Personally, I'm pretty strict about my bedtime routine - I prioritize sleep over everything else. Even if it means turning down late-night appointments or sacrificing some "me time," I know that getting enough sleep is essential for my overall well-being.

So, take a moment to reflect on your sleep habits. Are there any changes you can make to ensure you're getting enough rest? Remember, quality sleep can make a significant difference in managing hunger levels and maintaining metabolic health.

  • Exercise: Less is more

When it comes to exercise, a lot of us always think more is better. We think that it's going to get us further, we're going to lose weight faster, we're going to put on muscle better, etc. But that definitely has not been the case for me.

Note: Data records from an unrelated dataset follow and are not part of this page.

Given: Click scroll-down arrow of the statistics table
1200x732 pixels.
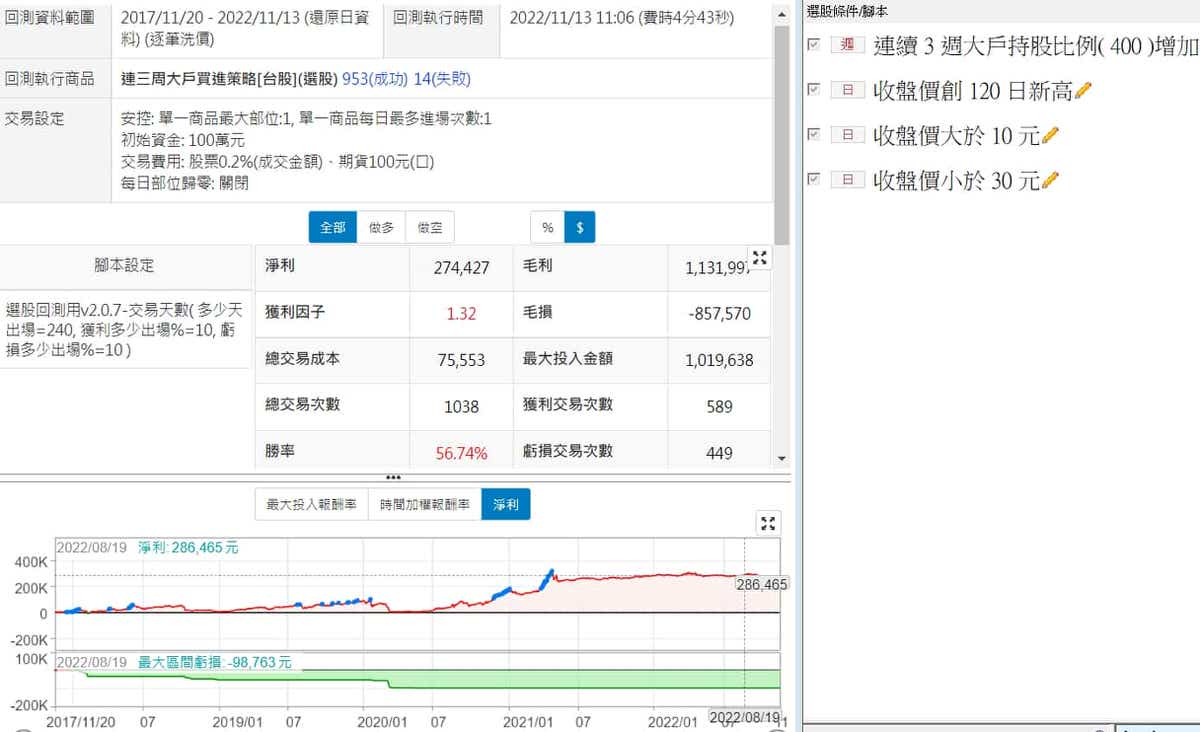Looking at the screenshot, I should [782, 458].
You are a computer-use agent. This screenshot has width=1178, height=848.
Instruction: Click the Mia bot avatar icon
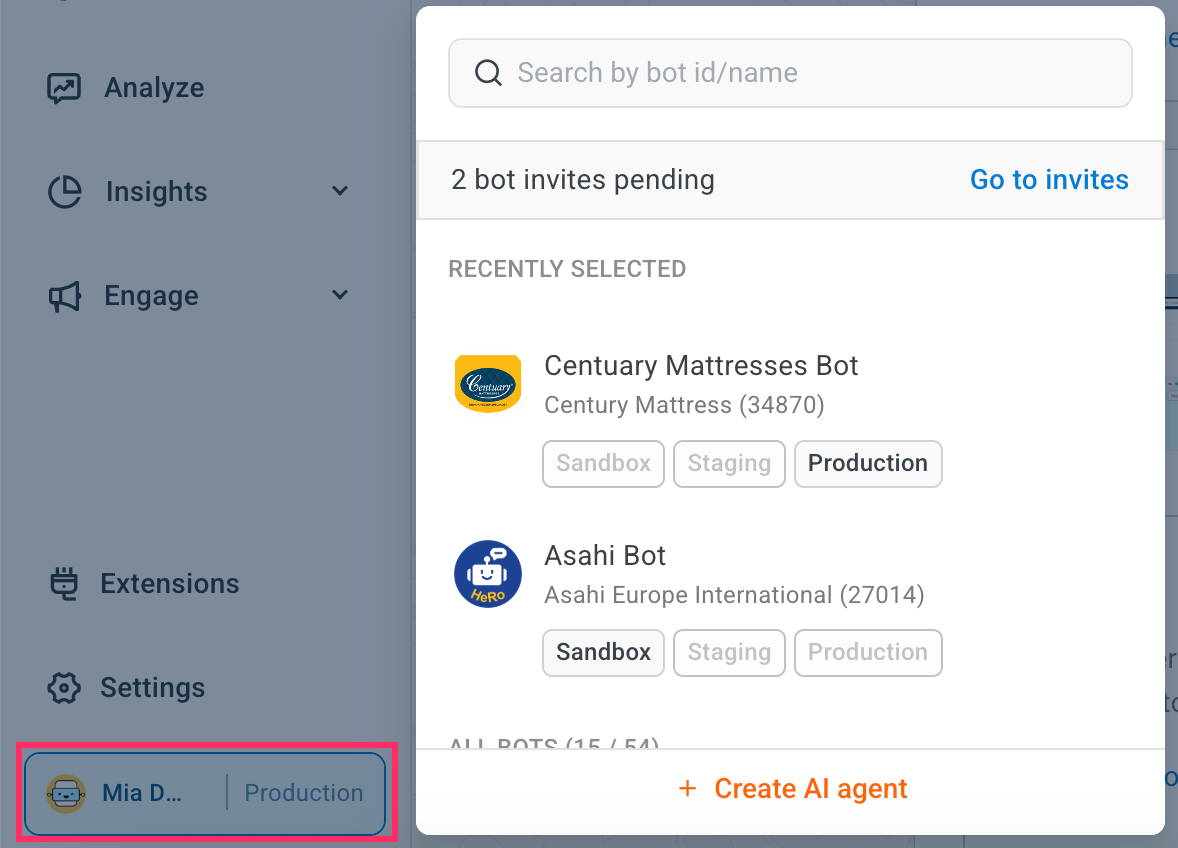coord(66,794)
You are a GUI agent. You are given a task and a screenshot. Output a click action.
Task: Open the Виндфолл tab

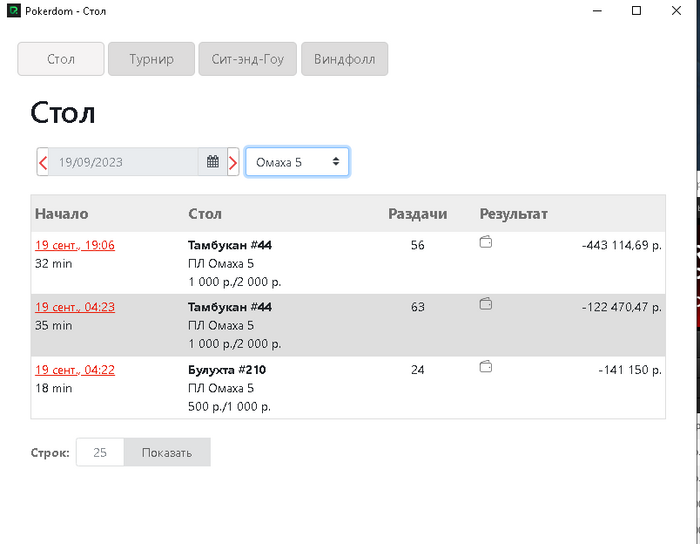tap(344, 59)
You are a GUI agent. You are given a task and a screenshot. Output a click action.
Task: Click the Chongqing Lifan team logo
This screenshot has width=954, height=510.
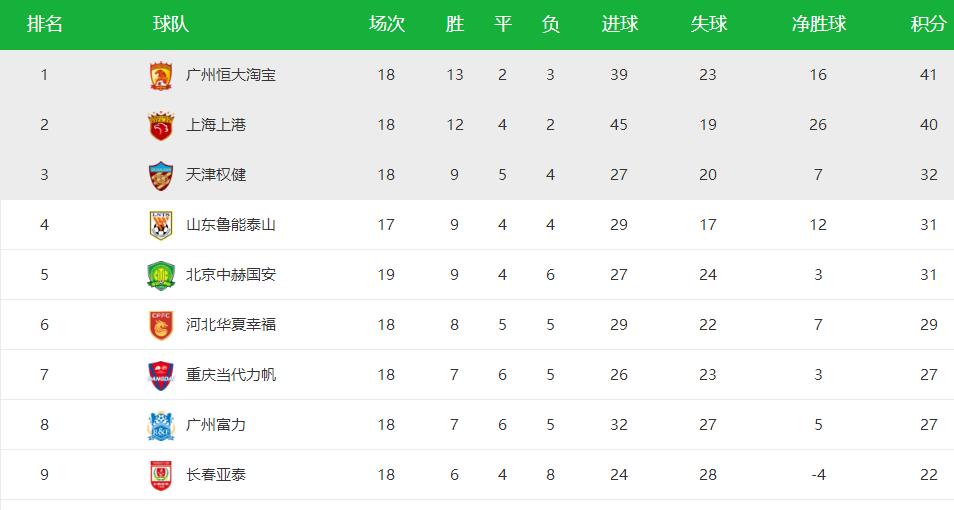click(x=160, y=375)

I had to cut back my workouts to 10 minute strength workouts because of the impact it was having on my hunger. And despite that, I actually continue to put on muscle. 

So, ask yourself: is your current exercise routine serving you well? Are you feeling energized and balanced, or are you pushing yourself too hard? Remember, it's okay to scale back if needed, or even to explore alternative ways to stay active, like walking, which personally helps me stay grounded and focused.

Ultimately, it's about finding the right balance that supports your overall well-being, both physically and mentally. So, take a step back, be curious, and adjust your exercise routine accordingly to better suit your needs and goals.


Just two weeks ago, I found myself facing a surge in appetite due to various factors like medication changes, time changes, and shifts in my work routine. But instead of panicking about derailing progress, I took a proactive approach.

I upped my water intake, boosted my protein consumption, and paid close attention to fiber. I also slowed down my eating pace, recognizing the importance of giving my brain time to register fullness signals from my stomach.

I revisited some of my dietary choices, making small adjustments to minimize processed foods that seemed to exacerbate my cravings. And in terms of exercise, I had to acknowledge that sometimes less is more. Scaling back on my strength training routine, even though I initially craved more, was necessary for maintaining balance and managing hunger effectively.

Reflecting on this experience, I've learned just how important it is to be my own detective when facing challenges with hunger. When things feel tough, don't hesitate to dive deep, explore, and find what works best for you.